I was downloaded the Kmerfinder database from https://zenodo.org/records/13447056.
However, this kmerfinder job step was failed to locate bacteria.tax and it's not part of the distribution.
i.e.,
Command executed:
kmerfinder.py \
--infile SRR10093029_1.fastp.fastq.gz SRR10093029_2.fastp.fastq.gz \
--output_folder . \
--db_path 20190108_kmerfinder_stable_dirs/bacteria.ATG \
-tax 20190108_kmerfinder_stable_dirs/bacteria.tax \
-x
mv results.txt SRR10093029_results.txt
mv data.json SRR10093029_data.json
cat <<-END_VERSIONS > versions.yml
"NFCORE_BACASS:BACASS:KMERFINDER_SUBWORKFLOW:KMERFINDER":
kmerfinder: $(echo "3.0.2")
END_VERSIONS
Command exit status:
1
Command output:
# Time used to run KMA for species identifation: 0.016 s
Cant open file: [Errno 2] No such file or directory: '20190108_kmerfinder_stable_dirs/bacteria.tax'
As you may refer this Kmerfinder database (2019/01/08 - 17GB) - stable dir, which may not have bacteria.tax.

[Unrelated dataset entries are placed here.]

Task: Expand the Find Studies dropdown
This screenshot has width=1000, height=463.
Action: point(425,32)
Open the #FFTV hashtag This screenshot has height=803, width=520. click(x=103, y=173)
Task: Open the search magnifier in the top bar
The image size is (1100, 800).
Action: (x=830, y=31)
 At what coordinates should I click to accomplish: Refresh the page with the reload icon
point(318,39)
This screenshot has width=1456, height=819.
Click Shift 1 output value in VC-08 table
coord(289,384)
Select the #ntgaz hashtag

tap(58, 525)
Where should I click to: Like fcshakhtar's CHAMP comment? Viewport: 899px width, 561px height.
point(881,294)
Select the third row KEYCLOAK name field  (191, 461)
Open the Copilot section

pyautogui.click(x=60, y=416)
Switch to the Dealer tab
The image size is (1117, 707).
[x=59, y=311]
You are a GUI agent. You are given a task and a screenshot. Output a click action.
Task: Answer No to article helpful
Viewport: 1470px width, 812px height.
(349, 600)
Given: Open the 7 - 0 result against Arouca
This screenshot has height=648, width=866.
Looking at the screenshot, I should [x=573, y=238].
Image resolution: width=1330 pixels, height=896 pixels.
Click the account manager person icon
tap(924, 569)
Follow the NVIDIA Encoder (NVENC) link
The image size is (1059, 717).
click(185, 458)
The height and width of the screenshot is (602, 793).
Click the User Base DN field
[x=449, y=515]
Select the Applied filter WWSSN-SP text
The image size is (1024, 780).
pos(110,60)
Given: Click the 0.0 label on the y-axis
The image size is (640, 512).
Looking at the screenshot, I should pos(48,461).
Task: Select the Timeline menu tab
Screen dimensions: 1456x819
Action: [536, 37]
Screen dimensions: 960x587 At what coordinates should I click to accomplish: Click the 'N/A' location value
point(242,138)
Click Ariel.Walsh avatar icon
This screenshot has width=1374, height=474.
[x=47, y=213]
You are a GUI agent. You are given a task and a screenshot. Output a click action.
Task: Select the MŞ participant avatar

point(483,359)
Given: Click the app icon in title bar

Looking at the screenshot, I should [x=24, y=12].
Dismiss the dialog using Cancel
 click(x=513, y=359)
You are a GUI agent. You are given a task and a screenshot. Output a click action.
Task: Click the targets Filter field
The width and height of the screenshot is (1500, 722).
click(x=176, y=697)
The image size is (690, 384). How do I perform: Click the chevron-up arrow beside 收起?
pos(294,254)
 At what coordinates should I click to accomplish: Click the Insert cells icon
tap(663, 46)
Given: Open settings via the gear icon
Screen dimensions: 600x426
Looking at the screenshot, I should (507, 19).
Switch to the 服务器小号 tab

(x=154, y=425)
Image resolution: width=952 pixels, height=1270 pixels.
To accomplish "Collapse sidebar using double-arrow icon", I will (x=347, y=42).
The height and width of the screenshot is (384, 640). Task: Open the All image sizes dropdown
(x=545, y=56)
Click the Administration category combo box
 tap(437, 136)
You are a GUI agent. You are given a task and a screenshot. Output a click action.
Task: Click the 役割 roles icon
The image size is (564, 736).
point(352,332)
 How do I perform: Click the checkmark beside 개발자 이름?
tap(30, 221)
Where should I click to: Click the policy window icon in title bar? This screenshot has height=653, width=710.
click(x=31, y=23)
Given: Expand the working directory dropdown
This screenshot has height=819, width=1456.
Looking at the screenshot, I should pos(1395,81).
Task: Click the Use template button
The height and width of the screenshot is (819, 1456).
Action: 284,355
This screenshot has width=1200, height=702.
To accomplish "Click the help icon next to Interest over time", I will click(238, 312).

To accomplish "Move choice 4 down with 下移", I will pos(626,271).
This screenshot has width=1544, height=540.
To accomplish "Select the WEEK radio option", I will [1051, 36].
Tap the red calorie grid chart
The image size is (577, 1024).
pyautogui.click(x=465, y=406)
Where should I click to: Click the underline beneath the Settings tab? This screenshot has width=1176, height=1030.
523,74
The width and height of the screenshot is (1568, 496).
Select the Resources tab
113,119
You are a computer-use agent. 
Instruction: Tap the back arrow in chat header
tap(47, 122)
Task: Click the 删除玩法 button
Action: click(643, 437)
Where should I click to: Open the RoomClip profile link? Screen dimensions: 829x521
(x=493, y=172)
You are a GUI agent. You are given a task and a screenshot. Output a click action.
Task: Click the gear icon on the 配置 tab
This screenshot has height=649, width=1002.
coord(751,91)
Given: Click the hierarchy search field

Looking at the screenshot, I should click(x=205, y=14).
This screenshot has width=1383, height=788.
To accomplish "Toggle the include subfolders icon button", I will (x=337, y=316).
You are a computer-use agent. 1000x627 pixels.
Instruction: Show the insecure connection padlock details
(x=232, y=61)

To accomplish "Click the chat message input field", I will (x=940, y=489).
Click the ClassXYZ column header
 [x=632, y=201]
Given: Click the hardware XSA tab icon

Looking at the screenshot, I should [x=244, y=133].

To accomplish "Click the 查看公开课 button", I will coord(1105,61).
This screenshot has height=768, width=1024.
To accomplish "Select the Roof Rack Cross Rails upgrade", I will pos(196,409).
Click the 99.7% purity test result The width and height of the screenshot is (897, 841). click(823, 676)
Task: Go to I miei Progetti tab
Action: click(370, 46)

Version: 20190108_stable_dirs
Website: ftp://ftp.cbs.dtu.dk/public/CGE/databases/KmerFinder/version/
Content 20190108_stable_dirs.tar.gz:
bacteria
├── bacteria.ATG.comp.b
├── bacteria.ATG.length.bp
├── bacteria.ATG.name
├── bacteria.ATG.seq.b
└── bacteria.name
Update: Same KmerFinder version, but the previous database was corrupted and resulted in untar errors. This version should fix that.
Any further suggestions? Thanks in advance.
In your work directory for this module, rename bacteria.name to bacteria.tax. Then it will work.
This is due to a change in the kmerfinder database structure. Strange enough, the bacass pipe should actually work with both as this module looks for both .name and .tax ending, but it doesn't.
More specifically, this line in modules/local/kmerfinder/main.nf looks for both file endings:
def db_tax = file("${kmerfinderdb_path}/${tax_group}.name").exists() ? "${kmerfinderdb_path}/${tax_group}.name" : "${kmerfinderdb_path}/${tax_group}.tax"
I can not explain why it doesn't accept the .name file.
Many thanks @m-jahn for your recommendations.
I noticed, the taxonomy file was unavailable at ftp://ftp.cbs.dtu.dk/public/CGE/databases/KmerFinder/version/.
However, I was trying to install the required database fromKmerFinder : bash ~/kmerfinder/src/kmerfinder_db/INSTALL.sh $PWD bacteria latest and it's helped to create a bacteria taxonomy file bacteria.tax. Thanks for your suggestions again!